Go through the entries below and copy every line that holds the word "sidebar".
┄┄┄┄┄┄┄┄┄┄┄┄┄┄┄┄┄┄┄┄
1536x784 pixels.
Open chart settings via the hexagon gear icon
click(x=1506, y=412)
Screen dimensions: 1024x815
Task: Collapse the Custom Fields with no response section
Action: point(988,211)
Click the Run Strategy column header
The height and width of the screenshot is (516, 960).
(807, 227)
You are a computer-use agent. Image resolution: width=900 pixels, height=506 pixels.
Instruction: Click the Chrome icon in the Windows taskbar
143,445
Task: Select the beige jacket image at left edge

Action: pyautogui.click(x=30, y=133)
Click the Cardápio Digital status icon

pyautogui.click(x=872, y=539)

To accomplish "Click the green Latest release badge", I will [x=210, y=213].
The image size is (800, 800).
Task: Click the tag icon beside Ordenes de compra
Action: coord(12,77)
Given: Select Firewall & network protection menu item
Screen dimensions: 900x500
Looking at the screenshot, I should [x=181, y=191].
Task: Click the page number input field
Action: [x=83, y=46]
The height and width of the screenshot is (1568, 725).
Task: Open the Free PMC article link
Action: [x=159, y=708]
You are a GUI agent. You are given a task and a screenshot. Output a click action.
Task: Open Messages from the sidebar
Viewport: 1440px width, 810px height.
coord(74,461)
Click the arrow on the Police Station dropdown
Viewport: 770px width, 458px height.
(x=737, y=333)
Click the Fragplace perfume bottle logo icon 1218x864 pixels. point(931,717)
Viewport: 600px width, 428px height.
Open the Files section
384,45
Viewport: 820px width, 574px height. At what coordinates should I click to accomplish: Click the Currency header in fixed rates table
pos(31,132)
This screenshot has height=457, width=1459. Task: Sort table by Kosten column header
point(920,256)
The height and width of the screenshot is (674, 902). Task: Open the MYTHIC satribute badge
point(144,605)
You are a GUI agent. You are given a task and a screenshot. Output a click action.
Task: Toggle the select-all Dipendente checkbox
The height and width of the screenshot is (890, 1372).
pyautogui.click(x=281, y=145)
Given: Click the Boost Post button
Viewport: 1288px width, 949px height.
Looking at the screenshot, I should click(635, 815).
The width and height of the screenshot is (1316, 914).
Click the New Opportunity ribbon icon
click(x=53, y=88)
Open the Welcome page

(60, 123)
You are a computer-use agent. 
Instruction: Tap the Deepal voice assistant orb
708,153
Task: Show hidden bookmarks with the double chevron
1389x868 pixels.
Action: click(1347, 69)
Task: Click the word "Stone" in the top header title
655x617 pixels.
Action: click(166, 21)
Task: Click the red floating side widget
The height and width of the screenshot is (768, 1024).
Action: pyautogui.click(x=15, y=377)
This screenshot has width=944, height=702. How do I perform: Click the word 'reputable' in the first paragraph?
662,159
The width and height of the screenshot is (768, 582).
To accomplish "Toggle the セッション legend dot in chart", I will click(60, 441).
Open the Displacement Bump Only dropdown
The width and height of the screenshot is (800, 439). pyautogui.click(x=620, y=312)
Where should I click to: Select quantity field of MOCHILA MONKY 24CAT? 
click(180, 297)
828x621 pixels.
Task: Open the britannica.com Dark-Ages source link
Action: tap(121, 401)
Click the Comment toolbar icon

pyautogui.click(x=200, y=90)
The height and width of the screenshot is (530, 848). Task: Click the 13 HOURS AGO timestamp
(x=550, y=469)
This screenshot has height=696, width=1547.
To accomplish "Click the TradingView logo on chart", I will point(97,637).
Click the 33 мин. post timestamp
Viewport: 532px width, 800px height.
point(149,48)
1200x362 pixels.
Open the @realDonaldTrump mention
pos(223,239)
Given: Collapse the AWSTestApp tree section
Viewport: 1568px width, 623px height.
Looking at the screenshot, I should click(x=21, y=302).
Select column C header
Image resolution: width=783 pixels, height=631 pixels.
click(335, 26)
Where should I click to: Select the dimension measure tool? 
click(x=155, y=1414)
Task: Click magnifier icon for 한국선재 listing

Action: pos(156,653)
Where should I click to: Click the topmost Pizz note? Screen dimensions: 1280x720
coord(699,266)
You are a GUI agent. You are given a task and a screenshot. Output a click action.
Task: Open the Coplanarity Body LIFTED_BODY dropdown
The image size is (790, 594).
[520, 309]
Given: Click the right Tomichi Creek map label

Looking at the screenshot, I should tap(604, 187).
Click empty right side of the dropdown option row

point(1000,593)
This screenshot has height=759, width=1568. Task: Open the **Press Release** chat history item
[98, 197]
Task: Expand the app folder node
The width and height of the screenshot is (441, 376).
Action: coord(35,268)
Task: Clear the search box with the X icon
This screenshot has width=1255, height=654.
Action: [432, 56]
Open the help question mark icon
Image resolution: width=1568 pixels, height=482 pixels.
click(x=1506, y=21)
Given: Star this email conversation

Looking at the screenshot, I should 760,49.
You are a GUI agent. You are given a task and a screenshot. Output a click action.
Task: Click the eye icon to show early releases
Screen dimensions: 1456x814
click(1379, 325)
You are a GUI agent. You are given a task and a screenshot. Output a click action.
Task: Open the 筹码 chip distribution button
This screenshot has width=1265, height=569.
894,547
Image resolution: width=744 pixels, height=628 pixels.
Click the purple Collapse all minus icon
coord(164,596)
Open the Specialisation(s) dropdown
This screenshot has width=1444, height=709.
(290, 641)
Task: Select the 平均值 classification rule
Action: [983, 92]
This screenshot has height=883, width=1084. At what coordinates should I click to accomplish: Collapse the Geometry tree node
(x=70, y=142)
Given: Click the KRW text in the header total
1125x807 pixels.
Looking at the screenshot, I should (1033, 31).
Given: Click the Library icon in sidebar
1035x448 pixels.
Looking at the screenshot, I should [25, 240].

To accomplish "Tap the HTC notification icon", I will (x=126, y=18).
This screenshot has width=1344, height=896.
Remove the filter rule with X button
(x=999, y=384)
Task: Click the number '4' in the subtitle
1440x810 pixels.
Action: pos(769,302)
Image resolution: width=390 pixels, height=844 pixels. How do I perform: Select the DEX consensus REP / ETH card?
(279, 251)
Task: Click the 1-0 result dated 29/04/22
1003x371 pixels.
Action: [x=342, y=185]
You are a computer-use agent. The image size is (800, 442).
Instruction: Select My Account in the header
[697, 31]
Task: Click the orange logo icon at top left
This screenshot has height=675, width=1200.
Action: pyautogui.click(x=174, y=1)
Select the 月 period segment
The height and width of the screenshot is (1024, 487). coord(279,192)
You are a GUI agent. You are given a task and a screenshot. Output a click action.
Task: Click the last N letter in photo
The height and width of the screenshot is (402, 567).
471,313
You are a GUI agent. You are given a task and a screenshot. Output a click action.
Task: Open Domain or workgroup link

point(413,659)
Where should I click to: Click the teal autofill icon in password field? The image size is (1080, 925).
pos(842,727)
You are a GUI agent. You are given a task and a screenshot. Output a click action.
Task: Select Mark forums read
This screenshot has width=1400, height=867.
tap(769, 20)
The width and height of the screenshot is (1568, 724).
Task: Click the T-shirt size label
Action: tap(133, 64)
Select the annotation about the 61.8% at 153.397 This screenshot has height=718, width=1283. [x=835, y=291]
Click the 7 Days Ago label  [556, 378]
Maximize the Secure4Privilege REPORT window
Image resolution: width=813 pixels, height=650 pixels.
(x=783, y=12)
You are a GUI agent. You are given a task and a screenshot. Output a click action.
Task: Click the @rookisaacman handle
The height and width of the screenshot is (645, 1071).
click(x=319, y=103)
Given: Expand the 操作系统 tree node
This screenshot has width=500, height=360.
┄┄┄┄┄┄┄┄┄┄┄┄┄┄┄┄┄┄┄┄
● **RESULT FOR THIS TASK**
Task: Open Messages from the sidebar
Given: Click the Library icon in sidebar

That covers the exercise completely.